> **Source information**:
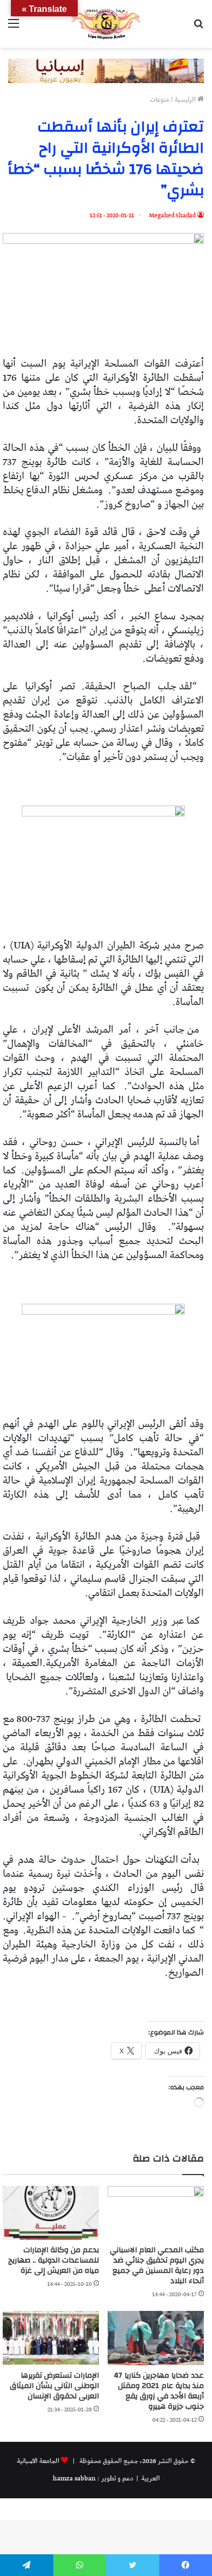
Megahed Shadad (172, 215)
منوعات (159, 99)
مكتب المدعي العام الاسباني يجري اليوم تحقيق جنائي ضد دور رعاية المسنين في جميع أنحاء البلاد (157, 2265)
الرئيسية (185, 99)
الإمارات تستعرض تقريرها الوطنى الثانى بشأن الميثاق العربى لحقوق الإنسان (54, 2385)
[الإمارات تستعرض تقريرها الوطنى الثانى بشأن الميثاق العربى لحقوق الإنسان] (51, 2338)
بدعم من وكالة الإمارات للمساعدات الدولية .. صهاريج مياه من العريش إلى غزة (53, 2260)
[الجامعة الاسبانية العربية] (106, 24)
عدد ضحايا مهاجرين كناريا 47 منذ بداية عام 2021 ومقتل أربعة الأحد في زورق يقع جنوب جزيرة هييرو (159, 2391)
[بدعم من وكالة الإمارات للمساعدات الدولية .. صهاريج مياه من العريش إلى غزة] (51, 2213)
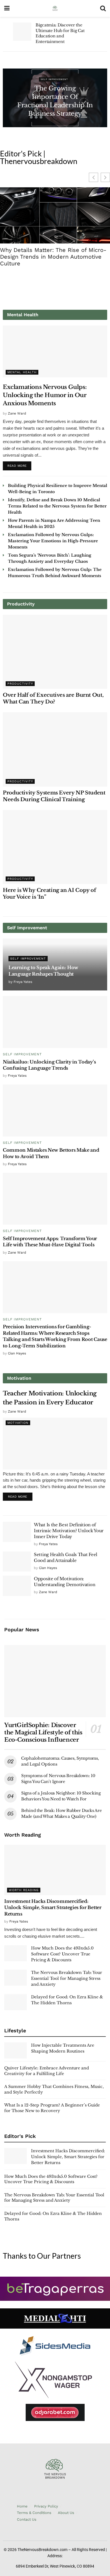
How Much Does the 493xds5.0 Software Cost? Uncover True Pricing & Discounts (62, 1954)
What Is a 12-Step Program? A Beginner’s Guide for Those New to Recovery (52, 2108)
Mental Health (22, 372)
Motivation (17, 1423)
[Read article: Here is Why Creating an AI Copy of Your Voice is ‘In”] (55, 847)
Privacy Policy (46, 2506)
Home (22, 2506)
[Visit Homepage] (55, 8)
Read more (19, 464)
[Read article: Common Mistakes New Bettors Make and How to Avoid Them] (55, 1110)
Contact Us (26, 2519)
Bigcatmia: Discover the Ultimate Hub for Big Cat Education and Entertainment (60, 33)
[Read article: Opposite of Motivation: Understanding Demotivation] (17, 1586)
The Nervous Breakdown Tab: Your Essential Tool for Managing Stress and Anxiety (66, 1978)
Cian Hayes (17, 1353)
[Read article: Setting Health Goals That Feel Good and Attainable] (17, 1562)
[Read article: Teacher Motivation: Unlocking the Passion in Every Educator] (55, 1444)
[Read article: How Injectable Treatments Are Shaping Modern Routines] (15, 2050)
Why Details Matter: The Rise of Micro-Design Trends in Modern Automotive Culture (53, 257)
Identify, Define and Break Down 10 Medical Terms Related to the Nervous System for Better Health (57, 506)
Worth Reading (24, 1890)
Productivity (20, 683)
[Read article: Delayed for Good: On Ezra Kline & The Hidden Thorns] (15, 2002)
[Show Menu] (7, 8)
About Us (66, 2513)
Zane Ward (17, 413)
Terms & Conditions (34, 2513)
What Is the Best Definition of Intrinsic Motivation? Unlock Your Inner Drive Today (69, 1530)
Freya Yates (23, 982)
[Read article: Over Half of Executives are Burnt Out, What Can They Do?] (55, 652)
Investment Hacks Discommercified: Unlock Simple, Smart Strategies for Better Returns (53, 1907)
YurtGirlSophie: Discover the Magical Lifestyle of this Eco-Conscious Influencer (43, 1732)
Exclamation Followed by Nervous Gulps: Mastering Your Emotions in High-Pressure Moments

> **What the task asks**: Reproduce the whole of the data, word for word, and omit its pictures.

> **Output of the task**:
Megahed Shadad (172, 215)
منوعات (159, 99)
مكتب المدعي العام الاسباني يجري اليوم تحقيق جنائي ضد دور رعاية المسنين في جميع أنحاء البلاد (157, 2265)
الرئيسية (185, 99)
الإمارات تستعرض تقريرها الوطنى الثانى بشأن الميثاق العربى لحقوق الإنسان (54, 2385)
[الإمارات تستعرض تقريرها الوطنى الثانى بشأن الميثاق العربى لحقوق الإنسان] (51, 2338)
بدعم من وكالة الإمارات للمساعدات الدولية .. صهاريج مياه من العريش إلى غزة (53, 2260)
[الجامعة الاسبانية العربية] (106, 24)
عدد ضحايا مهاجرين كناريا 47 منذ بداية عام 2021 ومقتل أربعة الأحد في زورق يقع جنوب جزيرة هييرو (159, 2391)
[بدعم من وكالة الإمارات للمساعدات الدولية .. صهاريج مياه من العريش إلى غزة] (51, 2213)
How Much Does the 493xds5.0 Software Cost? Uncover True Pricing & Discounts (62, 1954)
What Is a 12-Step Program? A Beginner’s Guide for Those New to Recovery (52, 2108)
Mental Health (22, 372)
Motivation (17, 1423)
[Read article: Here is Why Creating an AI Copy of Your Voice is ‘In”] (55, 847)
Privacy Policy (46, 2506)
Home (22, 2506)
[Visit Homepage] (55, 8)
Read more (19, 464)
[Read article: Common Mistakes New Bettors Make and How to Avoid Them] (55, 1110)
Contact Us (26, 2519)
Bigcatmia: Discover the Ultimate Hub for Big Cat Education and Entertainment (60, 33)
[Read article: Opposite of Motivation: Understanding Demotivation] (17, 1586)
The Nervous Breakdown Tab: Your Essential Tool for Managing Stress and Anxiety (66, 1978)
Cian Hayes (17, 1353)
[Read article: Setting Health Goals That Feel Good and Attainable] (17, 1562)
[Read article: Teacher Motivation: Unlocking the Passion in Every Educator] (55, 1444)
[Read article: How Injectable Treatments Are Shaping Modern Routines] (15, 2050)
Why Details Matter: The Rise of Micro-Design Trends in Modern Automotive Culture (53, 257)
Identify, Define and Break Down 10 Medical Terms Related to the Nervous System for Better Health (57, 506)
Worth Reading (24, 1890)
Productivity (20, 683)
[Read article: Delayed for Good: On Ezra Kline & The Hidden Thorns] (15, 2002)
[Show Menu] (7, 8)
About Us (66, 2513)
Zane Ward (17, 413)
Terms & Conditions (34, 2513)
What Is the Best Definition of Intrinsic Motivation? Unlock Your Inner Drive Today (69, 1530)
Freya Yates (23, 982)
[Read article: Over Half of Executives are Burnt Out, What Can They Do?] (55, 652)
Investment Hacks Discommercified: Unlock Simple, Smart Strategies for Better Returns (53, 1907)
YurtGirlSophie: Discover the Magical Lifestyle of this Eco-Conscious Influencer (43, 1732)
Exclamation Followed by Nervous Gulps: Mastering Your Emotions in High-Pressure Moments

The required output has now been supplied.